(How to complete this task): In the entries that follow, which lines hold the string "will"? List them.

#### The records

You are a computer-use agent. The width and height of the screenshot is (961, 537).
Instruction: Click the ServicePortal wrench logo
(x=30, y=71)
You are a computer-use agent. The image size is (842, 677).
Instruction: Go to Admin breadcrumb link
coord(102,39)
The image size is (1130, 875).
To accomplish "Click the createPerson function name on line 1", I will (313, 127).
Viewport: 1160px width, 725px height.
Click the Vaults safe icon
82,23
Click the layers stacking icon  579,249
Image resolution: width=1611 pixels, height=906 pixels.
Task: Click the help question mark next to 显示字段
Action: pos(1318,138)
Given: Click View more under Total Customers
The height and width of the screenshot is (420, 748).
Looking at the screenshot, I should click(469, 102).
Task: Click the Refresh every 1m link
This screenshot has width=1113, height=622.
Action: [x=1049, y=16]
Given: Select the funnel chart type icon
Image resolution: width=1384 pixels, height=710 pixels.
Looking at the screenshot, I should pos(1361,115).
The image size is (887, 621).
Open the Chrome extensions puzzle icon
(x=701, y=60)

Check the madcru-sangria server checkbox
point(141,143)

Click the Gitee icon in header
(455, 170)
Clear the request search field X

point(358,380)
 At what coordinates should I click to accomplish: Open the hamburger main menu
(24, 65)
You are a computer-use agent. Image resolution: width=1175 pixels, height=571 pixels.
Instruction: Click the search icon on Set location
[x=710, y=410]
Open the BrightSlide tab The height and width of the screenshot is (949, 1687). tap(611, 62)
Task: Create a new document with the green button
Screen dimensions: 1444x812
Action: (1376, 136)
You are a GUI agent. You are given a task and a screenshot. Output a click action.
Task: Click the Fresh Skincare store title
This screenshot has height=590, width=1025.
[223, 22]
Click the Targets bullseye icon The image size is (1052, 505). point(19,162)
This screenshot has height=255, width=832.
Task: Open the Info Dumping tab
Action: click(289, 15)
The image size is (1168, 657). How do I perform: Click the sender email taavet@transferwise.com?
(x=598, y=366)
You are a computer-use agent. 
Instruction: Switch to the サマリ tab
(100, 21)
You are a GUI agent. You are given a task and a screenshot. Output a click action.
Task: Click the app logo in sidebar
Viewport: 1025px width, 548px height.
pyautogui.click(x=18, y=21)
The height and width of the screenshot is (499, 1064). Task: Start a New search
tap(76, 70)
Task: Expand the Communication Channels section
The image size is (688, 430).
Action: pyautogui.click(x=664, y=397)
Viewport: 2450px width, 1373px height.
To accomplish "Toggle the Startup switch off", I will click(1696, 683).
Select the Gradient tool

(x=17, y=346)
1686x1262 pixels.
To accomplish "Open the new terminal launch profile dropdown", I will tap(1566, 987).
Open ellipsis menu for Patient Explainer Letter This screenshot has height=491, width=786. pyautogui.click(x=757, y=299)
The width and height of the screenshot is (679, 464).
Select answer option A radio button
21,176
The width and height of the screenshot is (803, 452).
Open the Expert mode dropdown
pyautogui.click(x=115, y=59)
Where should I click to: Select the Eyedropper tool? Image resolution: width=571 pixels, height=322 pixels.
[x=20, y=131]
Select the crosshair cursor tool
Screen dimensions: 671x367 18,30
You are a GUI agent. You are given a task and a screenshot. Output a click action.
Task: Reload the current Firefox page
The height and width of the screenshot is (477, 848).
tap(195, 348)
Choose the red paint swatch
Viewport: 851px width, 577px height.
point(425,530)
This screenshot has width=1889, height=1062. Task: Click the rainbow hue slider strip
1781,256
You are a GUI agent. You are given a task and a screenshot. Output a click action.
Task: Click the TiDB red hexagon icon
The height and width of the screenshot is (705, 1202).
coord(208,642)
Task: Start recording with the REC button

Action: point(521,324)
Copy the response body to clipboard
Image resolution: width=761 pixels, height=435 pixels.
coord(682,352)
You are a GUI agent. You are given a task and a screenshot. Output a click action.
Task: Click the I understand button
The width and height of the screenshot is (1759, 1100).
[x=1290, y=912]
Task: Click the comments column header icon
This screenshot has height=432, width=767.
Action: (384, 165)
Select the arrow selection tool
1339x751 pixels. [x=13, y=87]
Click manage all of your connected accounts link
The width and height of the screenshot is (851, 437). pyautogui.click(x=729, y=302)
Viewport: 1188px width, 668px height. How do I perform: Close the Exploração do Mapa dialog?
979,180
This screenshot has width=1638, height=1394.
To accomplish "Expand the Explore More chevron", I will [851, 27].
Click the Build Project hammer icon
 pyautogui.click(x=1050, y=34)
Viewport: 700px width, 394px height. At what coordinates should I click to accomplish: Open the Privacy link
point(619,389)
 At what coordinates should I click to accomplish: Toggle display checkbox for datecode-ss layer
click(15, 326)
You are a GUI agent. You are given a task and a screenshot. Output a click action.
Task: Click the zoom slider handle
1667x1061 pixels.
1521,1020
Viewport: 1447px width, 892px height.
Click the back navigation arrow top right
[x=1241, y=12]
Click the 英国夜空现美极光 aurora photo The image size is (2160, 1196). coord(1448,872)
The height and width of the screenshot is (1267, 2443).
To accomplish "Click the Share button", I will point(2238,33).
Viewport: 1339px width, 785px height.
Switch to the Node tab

########

(Answer space):
To accomplish "Click the createPerson function name on line 1", I will (313, 127).
To accomplish "Toggle the Startup switch off", I will click(1696, 683).
To accomplish "Open the new terminal launch profile dropdown", I will tap(1566, 987).
To accomplish "Expand the Explore More chevron", I will [851, 27].
To accomplish "Click the Share button", I will point(2238,33).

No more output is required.